Rights of data subjects (individuals whose data are processed):

  • the right to transparent information, communication, and procedures for exercising his rights, in an intelligible and easily accessible form,
  • the right to information about processed personal data, obtained from the data subject and otherwise not from the data subject,
  • the right to access personal data - the data subject has the right to obtain information from the controller about whether and to what extent and in what manner his data are processed,
  • the right to rectification - inaccurate or incomplete personal data shall be corrected or completed upon the data subject's request, based on information from other sources, and shall be regularly updated,
  • the right to erasure (right to be forgotten) - the data subject has the right to have their data erased upon request, if the exceptions to this right are not met,
  • the right to restriction of processing - the data subject has the right to restrict the processing of their data upon request, if the exceptions to this right are not met,
  • the right to be informed about rectification or erasure of personal data or restriction of processing,
  • the right to data portability - the controller does not process personal data in an automated manner, and therefore cannot and is not obliged to ensure this right, i) the right to object (to the processing of personal data),
  • the right to object (to the processing of personal data),
  • the right not to be subject to a decision based solely on automated processing, including profiling - the controller does not make such decisions or profiling,
  • the right to withdraw consent to the processing of their data at any time, if the processing is based on this consent and there is no other legal basis for their processing; consent must be voluntary, free (e.g. its granting must not be a condition for concluding a contract with the data subject) and if it is part of another document, such as a contract, it must be clearly distinguishable and understandable,
  • the right to lodge a complaint with the controller or the supervisory authority (Office for Personal Data Protection, contact details: Office for Personal Data Protection, Pplk. Sochora 27, 170 00 Prague 7, ID: 70837627, email address: This email address is being protected from spambots. You need JavaScript enabled to view it., data box ID: qkbaa2; or to file for judicial protection against the decision of the supervisory authority (submit an administrative lawsuit),
  • the right to receive notification from the controller without undue delay of a personal data breach if the breach is likely to result in a high risk to the rights and freedoms of individuals (data subjects).
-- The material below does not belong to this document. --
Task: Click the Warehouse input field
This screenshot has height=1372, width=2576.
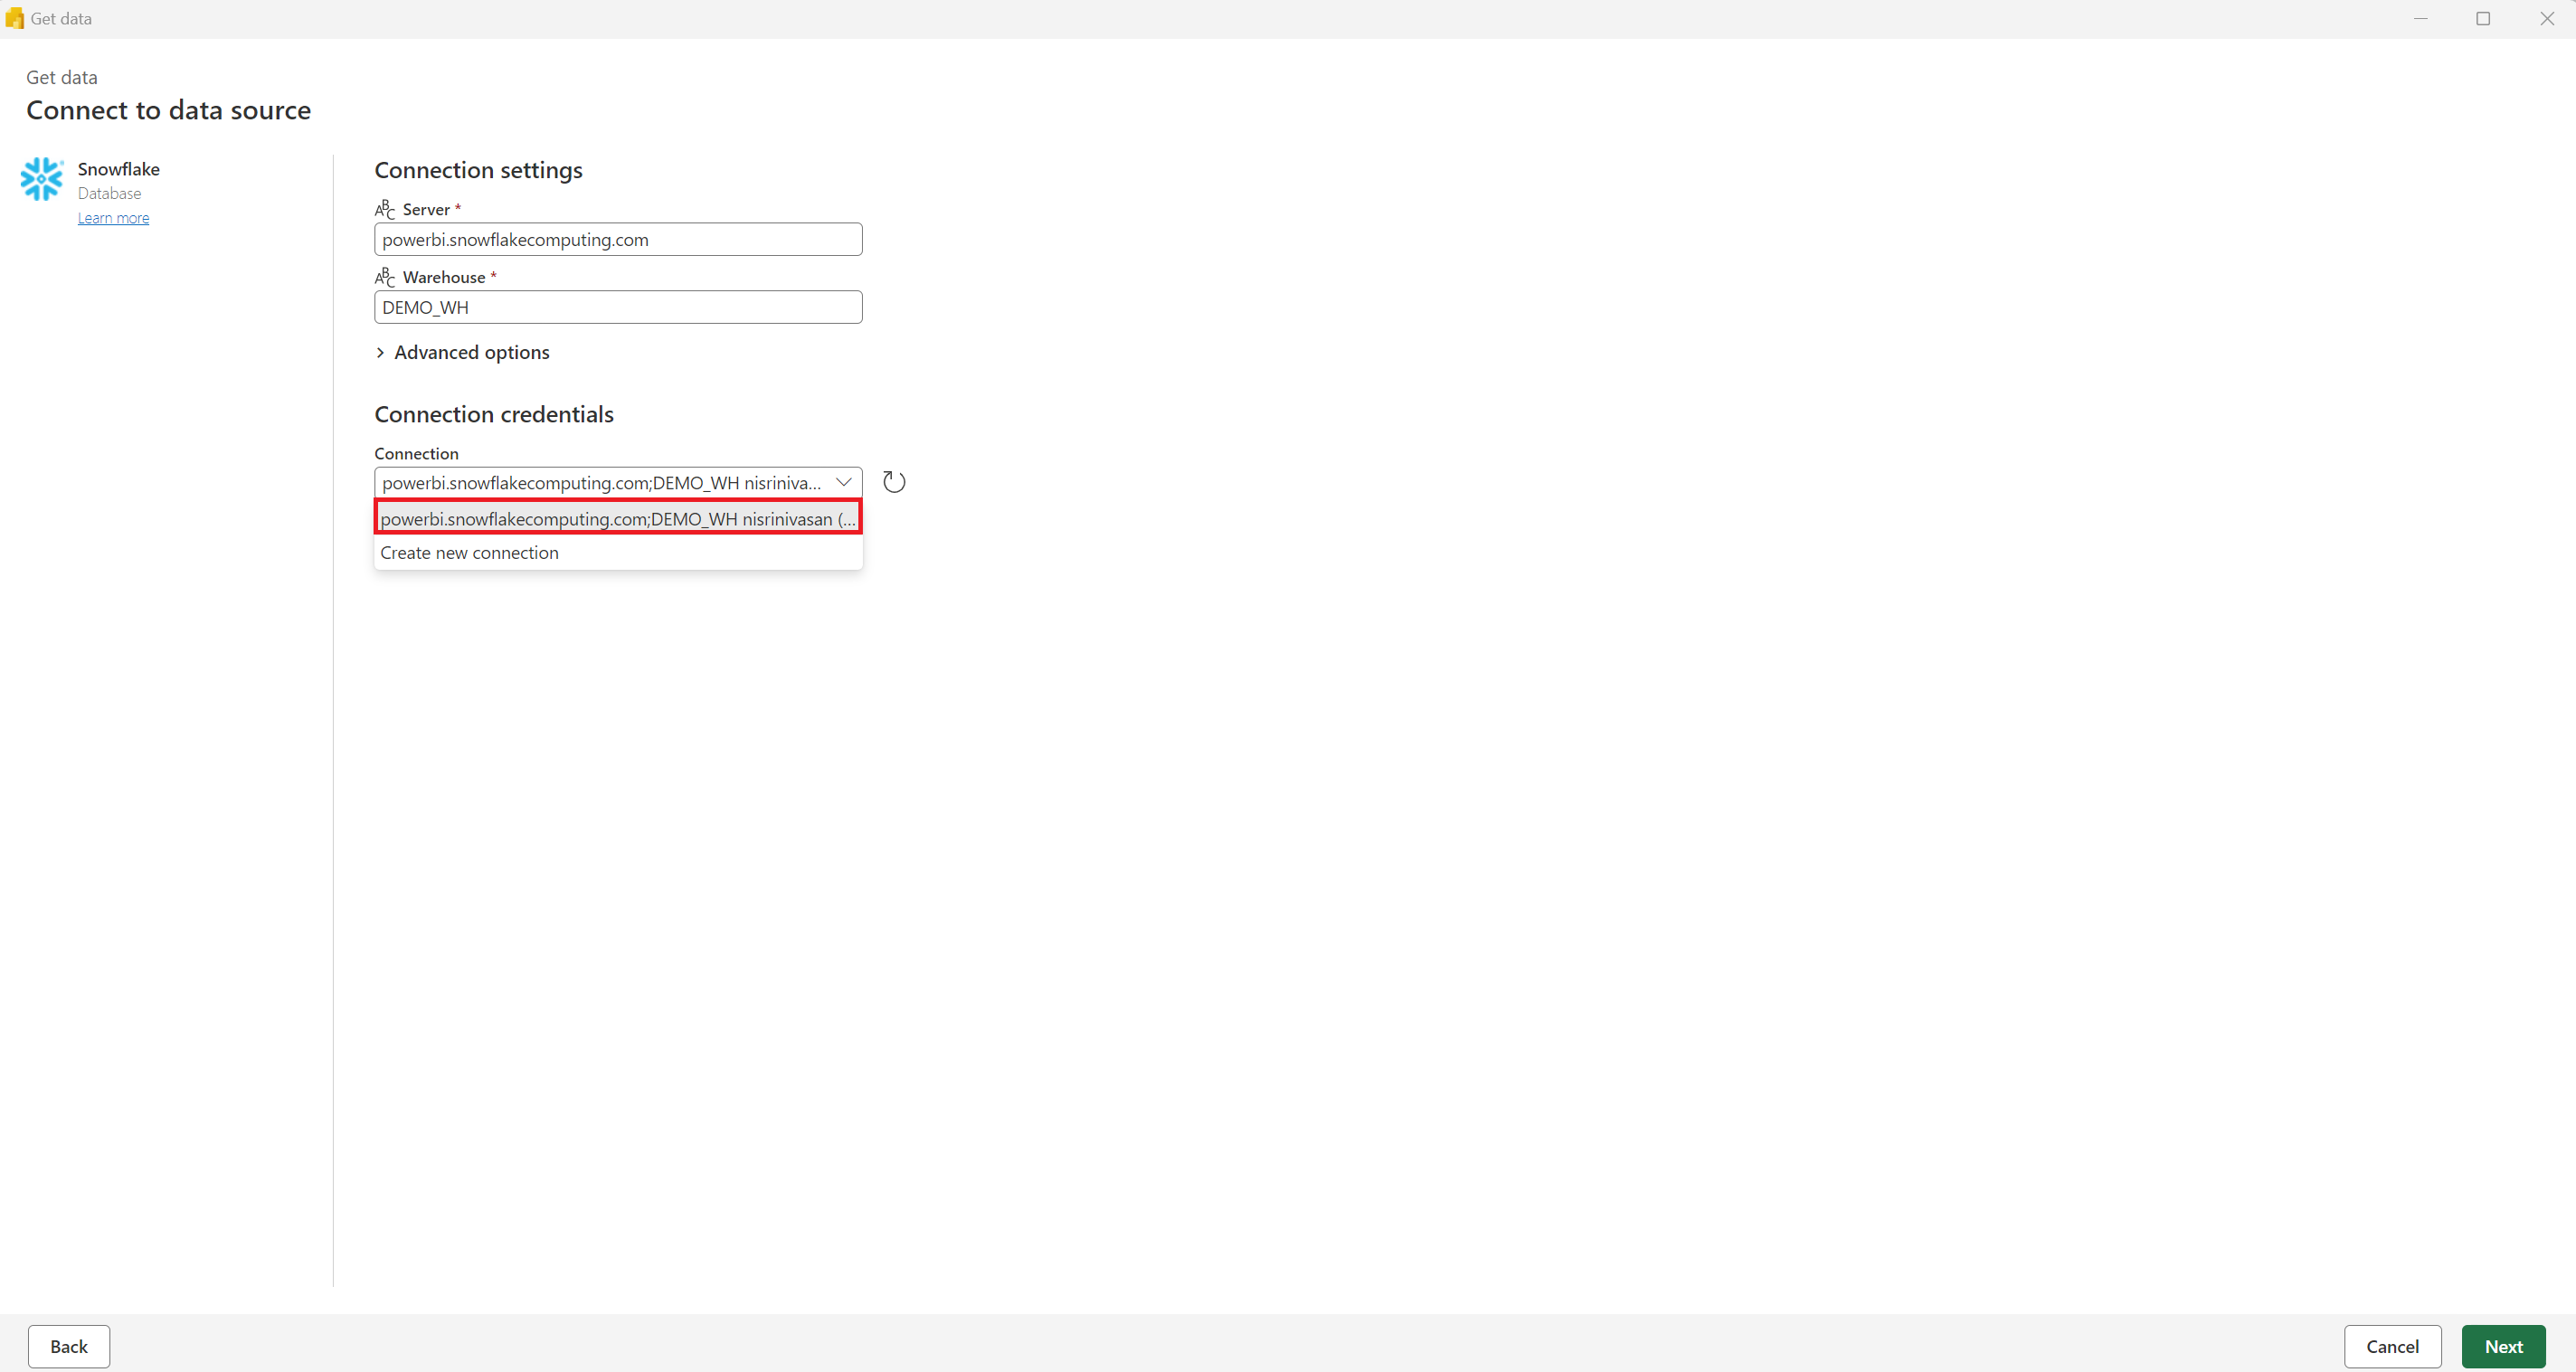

The above-mentioned rights of data subjects are restricted/modified by exemptions under the relevant articles of the GDPR, in particular by legal professional privilege and provisions of other legal regulations.

More information about the rights of data subjects is available on the website of the Office for Personal Data Protection (https://www.uoou.gov.cz). 

A template for exercising the rights of data subjects will be sent to you at your request to the controller at its email address listed above.